Whiskey in the jar for Tullamore, work begins on €35m new distillery

Whiskey production is coming back to Tullamore for the first time in 60 years with the official turning of the sod on Tullamore Dew’s new pot still whiskey and malt distillery. 

The Minister for Agriculture, Food and the Marine, Simon Coveney TD this afternoon officially turned the sod on the new distillery, which is being built by William Grant & Sons.

The state-of-the-art distillery, which opens in autumn 2014, will bring whiskey production back to the town exactly 60 years since the original distillery closed in 1954.

The initial €35m investment will meet the long-term production demands for Tullamore Dew, one of the world’s largest Irish whiskey brands, which is currently growing by more than 20 per cent annually.

Tullamore Dew has recently won several major awards – the 12 Year Old Special Reserve won the coveted ‘Master’ medal at the Irish Whiskey Masters and a Double Gold Medal at the San Francisco World Spirits Competition 2013. Tullamore Dew Original also won a Gold Medal at the International Spirits Challenge 2013.

The new distillery sits on a 58-acre site at Clonminch on the outskirts of Tullamore and the project is supporting in the region of 200 jobs at peak times during the construction phase.  The distillery, which is being constructed by Dunne BCE, an Irish subsidiary of the Dunne Group, will combine traditional distillation practices with the very latest in modern and green technologies.

When combined with the new Tullamore Dew Visitor Centre, which reopened late last year following a multi-million euro redevelopment, the total number employed by William Grant & Sons in the town will rise to 25.

Speaking at the turning of the sod ceremony, Minister Coveney said: “I am delighted to be here today to turn the sod on the new Tullamore Distillery. For many years, Irish whiskey has been one of the strongest and most distinctive products in the world, renowned for its quality and heritage, with a dual impact in terms of our exports and tourism. Tullamore Dew is one of the key drivers of this success. I would like to commend William Grant & Sons for its commitment to the town of Tullamore where it is investing significantly to ensure that Tullamore Dew is coming back to its roots.”

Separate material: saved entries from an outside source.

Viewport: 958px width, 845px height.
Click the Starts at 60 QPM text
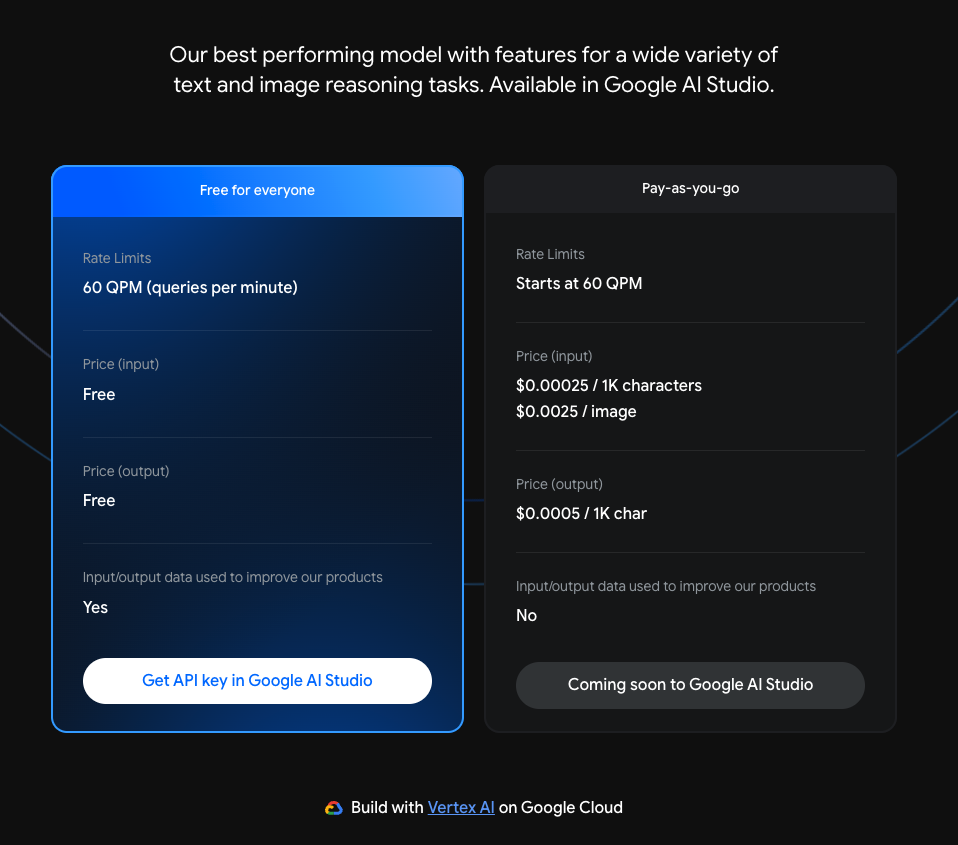coord(579,283)
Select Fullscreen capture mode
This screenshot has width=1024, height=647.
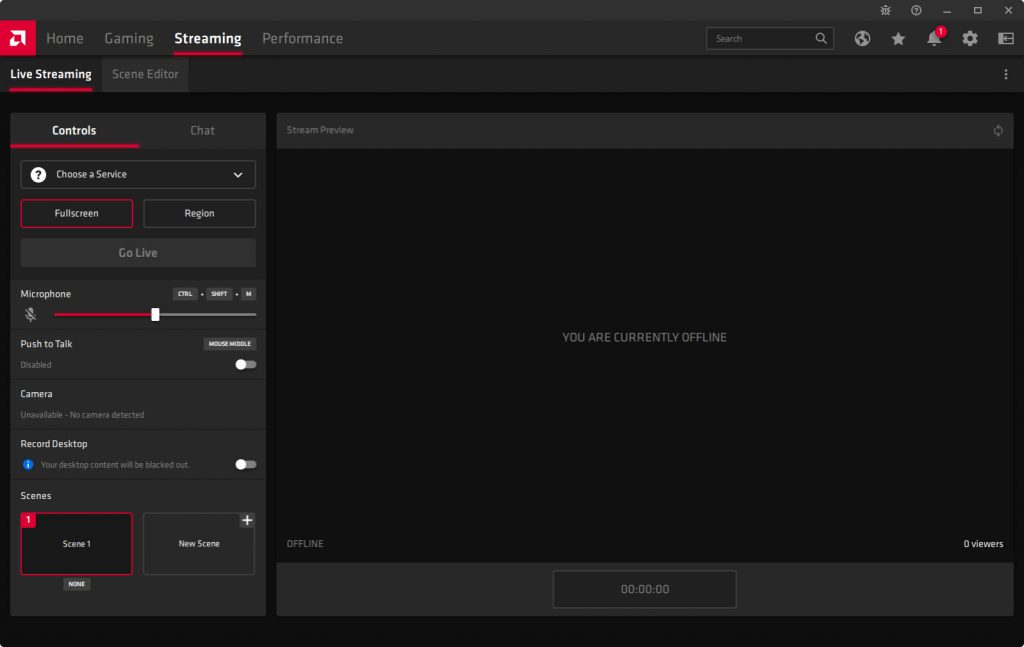[x=76, y=213]
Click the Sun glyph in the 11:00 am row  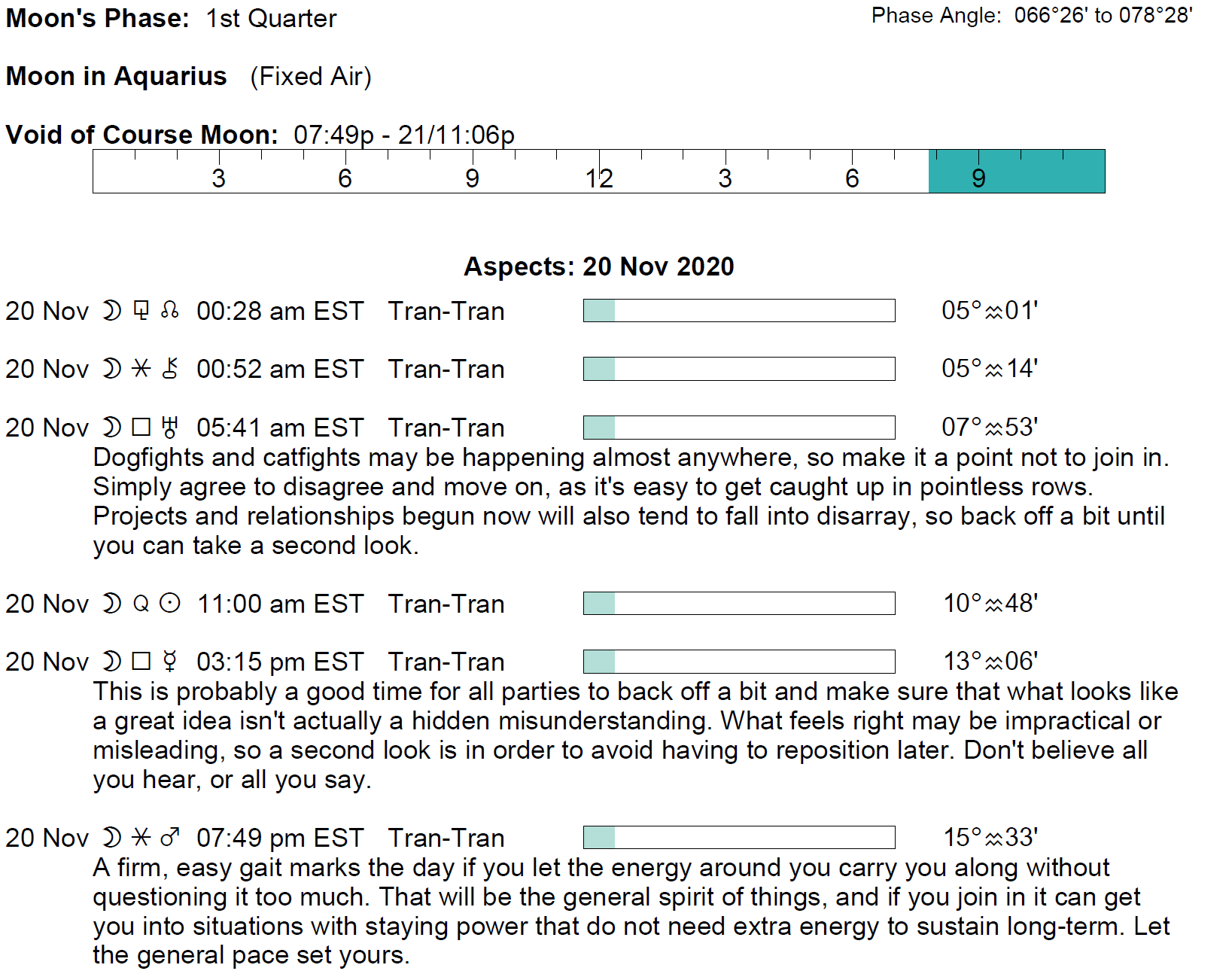tap(171, 603)
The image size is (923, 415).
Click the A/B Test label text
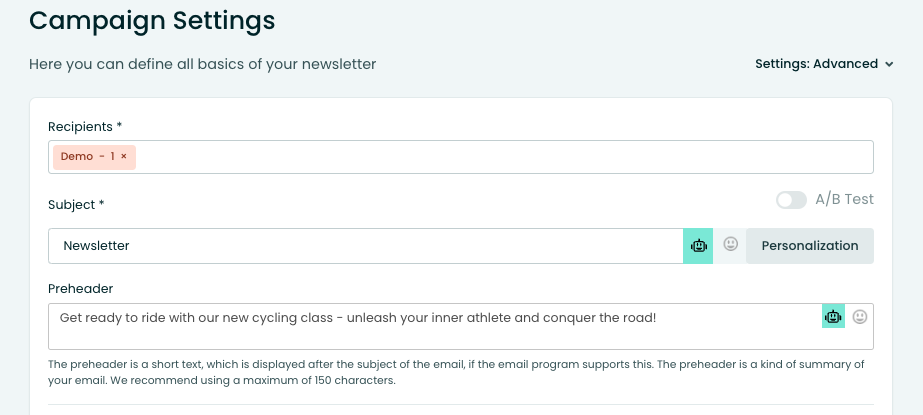click(x=844, y=199)
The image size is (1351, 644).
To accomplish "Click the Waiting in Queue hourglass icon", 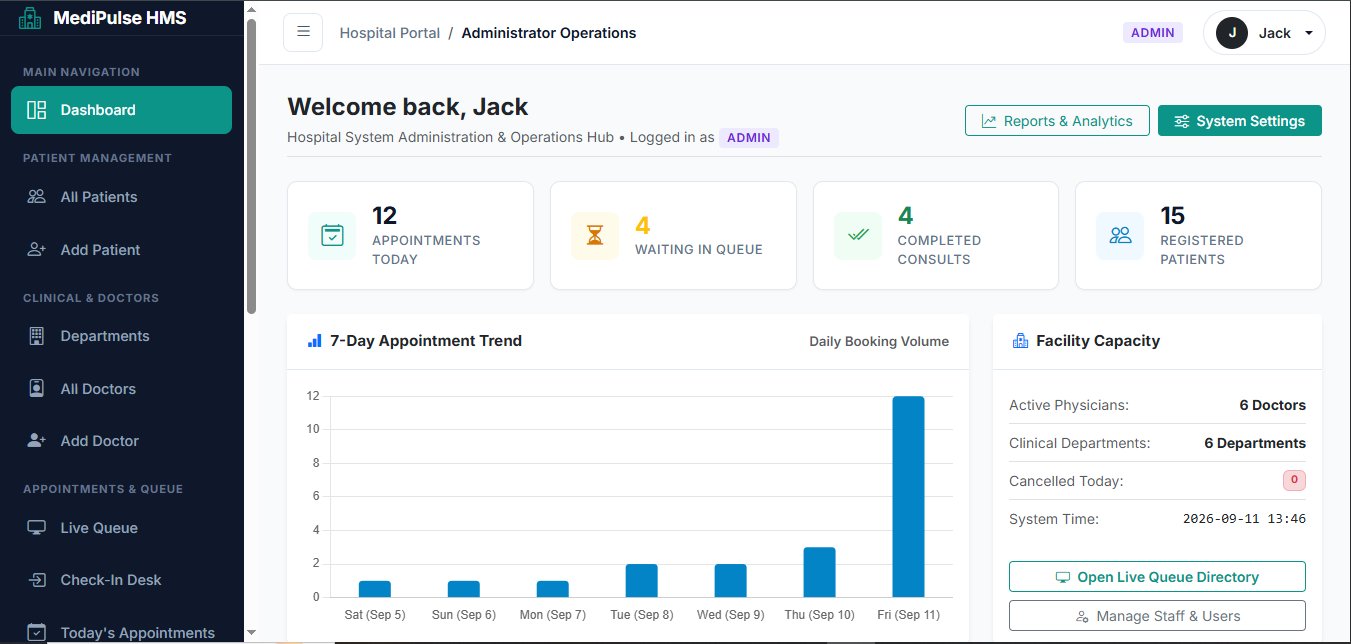I will (595, 235).
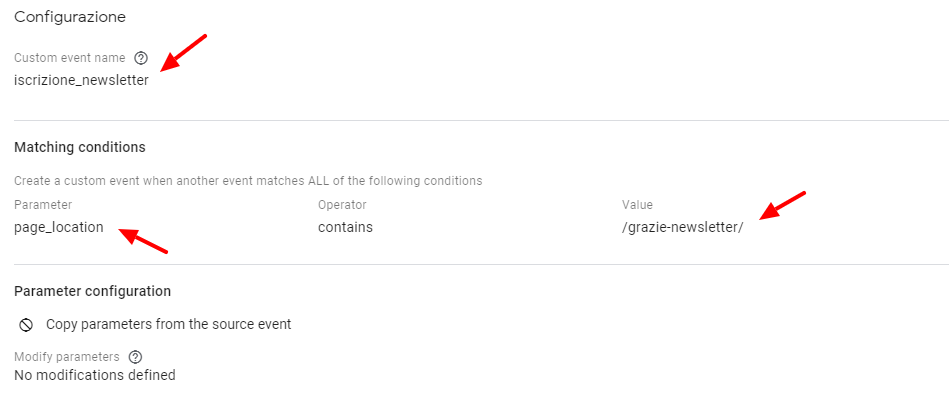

William Grant & Sons’ chief executive, Stella David said: “Our team is working extremely hard on the new distillery. This investment ensures that we can cope with demand as the brand continues to grow globally.  As the second largest selling Irish whiskey worldwide, Tullamore Dew plays a significant role in the success of our overall business. When we acquired the brand in 2010 we felt it was important to strengthen the link with Tullamore, which we have done through the distillery and the new Tullamore Dew Visitor Centre that reopened last year. We are proud to be bringing whiskey distilling back to Tullamore for the first time in 60 years.”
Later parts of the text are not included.